COMPITI DA SVOLGERE
a: Riassumi in due frasi il testo sulle organizzazioni padovane.
b: Per favore, elenca tutti i settori di intervento delle organizzazioni interpellate che compaiono nel testo sulle organizzazioni padovane.
c: Scrivi il seguito del testo sulle organizzazioni padovane, partendo dopo l'ultima frase riportata.

TESTO ESTRATTO
•••
SINTESI DEI PRINCIPALI DATI

Il profilo dei partecipanti alla ricerca. Tra le 74 organizzazioni padovane che hanno partecipato alla ricerca, il gruppo più numeroso è costituito dalle organizzazioni di volontariato (47,3%), seguito dalle associazioni di promozione sociale (23%), le Onlus (12,2%), poi gli enti del terzo settore non iscritti ad alcun registro (9,5%), mentre l’8,1% è rappresentato da imprese sociali, fondazioni o enti filantropici. Per quanto riguarda l’ambito di intervento delle organizzazioni interpellate, il 36,5% opera nel settore socio-sanitario; il 17,6% nel settore sociale; il 16,2% in cooperazione sociale, pace e diritti umani; il 16,2% opera nel settore culturale ed infine il 2% nel settore ambientale. Per quanto riguarda le dimensioni delle organizzazioni, il 40,5% di quelle che hanno risposto al questionario dichiara di avere tra gli 11 e i 50 associati. Al secondo posto le organizzazioni più grandi, cioè con oltre 100 associati: sono il 25,7%. Le organizzazioni con più di 50 associati e meno di cento sono invece il 16,2%. Il 9,5%, invece, dichiara di avere oltre mille associati. Infine l’8,1% ha meno di dieci associati.

Come viene raccontato il volontariato? Il giudizio espresso dai partecipanti sul mondo dei media è duplice. Se da una parte viene considerata ottima (4,1%), buona (47,3%) o sufficiente (25,7%) la copertura mediatica assicurata al non profit, il 33,8% si dichiara insoddisfatto in merito alla qualità del racconto. Tuttavia, il 32,4% degli intervistati è contento della qualità del racconto e un 31,1% lo ritiene sufficiente. Alla domanda “Quale mezzo racconta meglio il terzo settore e il volontariato sul proprio territorio”, il 63,5% ritiene che siano i social il mezzo che meglio rappresenta il mondo del sociale. Al secondo posto, però, ci sono i quotidiani locali (47,3%) e le emittenti televisive locali (23%). Colpisce la scarsa attenzione a livello di media nazionali rispetto a quanto succede sul territorio padovano nell’anno di Padova Capitale europea del volontariato, la prima città italiana a ricevere questo riconoscimento.
•••
MATERIALE FORNITO

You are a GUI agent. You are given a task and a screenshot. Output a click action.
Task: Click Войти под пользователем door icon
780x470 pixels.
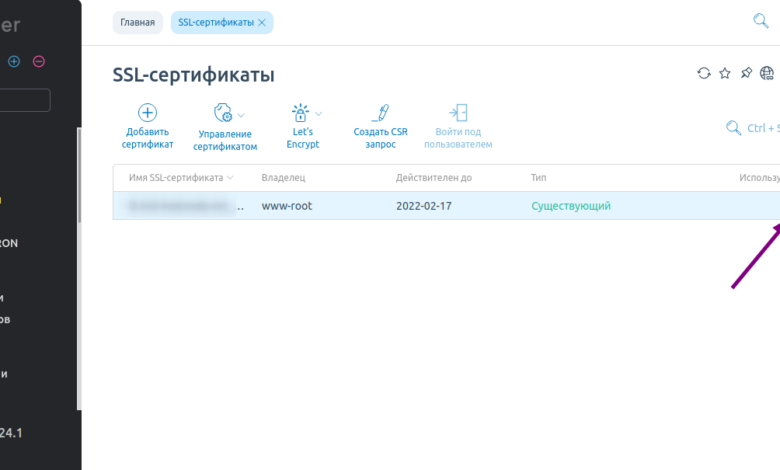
•••
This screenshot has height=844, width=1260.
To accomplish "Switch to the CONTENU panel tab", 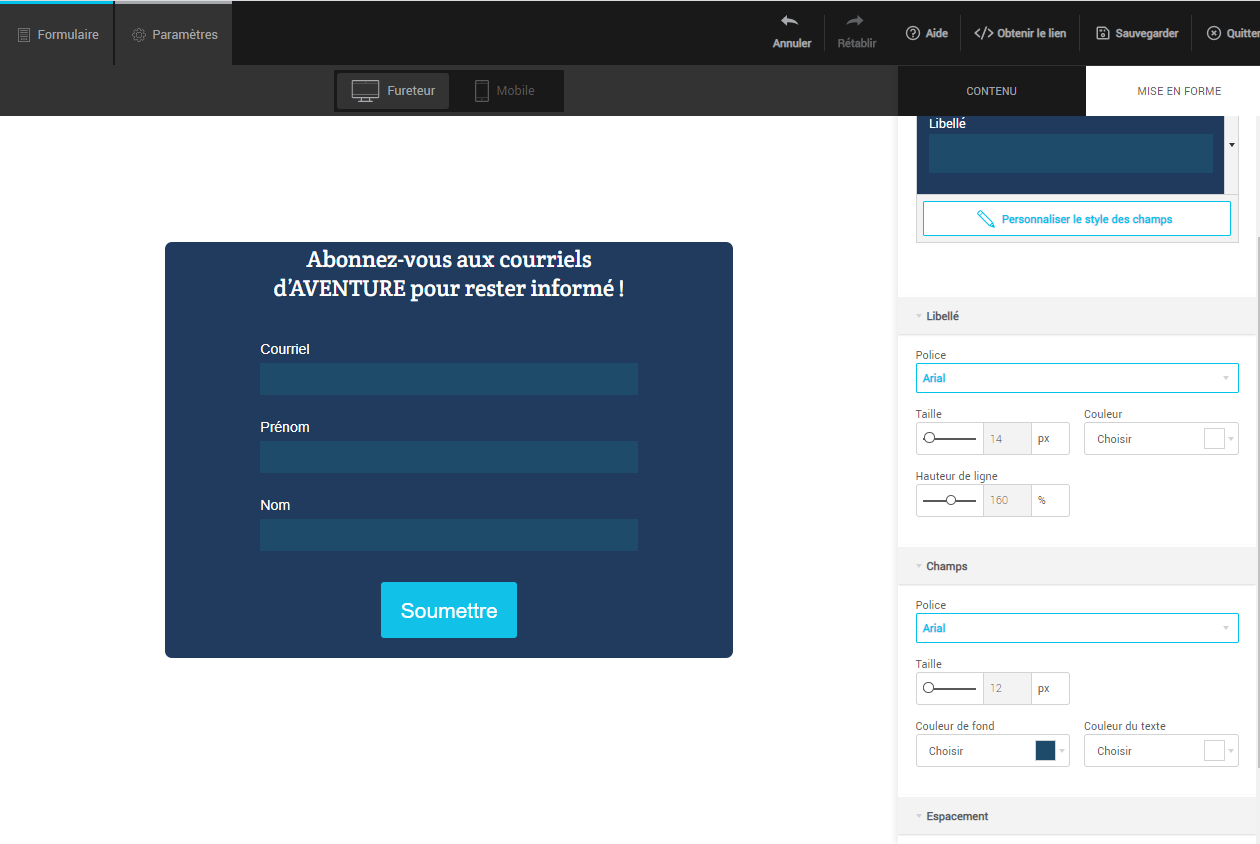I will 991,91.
•••
RISPOSTE PER COMPITO
a: Tra le 74 organizzazioni padovane che hanno partecipato alla ricerca prevalgono le organizzazioni di volontariato (47,3%), il settore più rappresentato è quello socio-sanitario (36,5%) e il 40,5% dichiara tra gli 11 e i 50 associati. La copertura mediatica del non profit viene giudicata ottima, buona o sufficiente dalla maggior parte dei partecipanti, ma il 33,8% è insoddisfatto della qualità del racconto e il 63,5% indica i social come il mezzo che meglio rappresenta il mondo del sociale.

b:
- Socio-sanitario
- Sociale
- Cooperazione sociale, pace e diritti umani
- Culturale
- Ambientale

c:
Come comunica il volontariato? È l’alto utilizzo di risorse interne, per lo più volontari, per l’affidamento del compito della comunicazione (56,8%) e il limitarsi ad una o due figure per l’incarico il tratto comune delle organizzazioni che hanno risposto al questionario. Solo nel 16,2% dei casi l’incarico è coperto da personale retribuito. Inoltre, il 31,1% delle organizzazioni coinvolte riferisce di non investire economicamente in comunicazione, mentre il 32,4% riferisce che investe annualmente fino a mille euro.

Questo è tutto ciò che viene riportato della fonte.